## What you should do
After finding the line that includes "You are a computer-use" in the records below, transcribe it and each line after it through the last, exactly, and add nothing.

[Pixel coordinate grounding data]
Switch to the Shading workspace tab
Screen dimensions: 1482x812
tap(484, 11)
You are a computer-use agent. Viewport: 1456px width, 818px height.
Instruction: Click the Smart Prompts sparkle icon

## Result
You are a computer-use agent. Viewport: 1456px width, 818px height.
Instruction: Click the Smart Prompts sparkle icon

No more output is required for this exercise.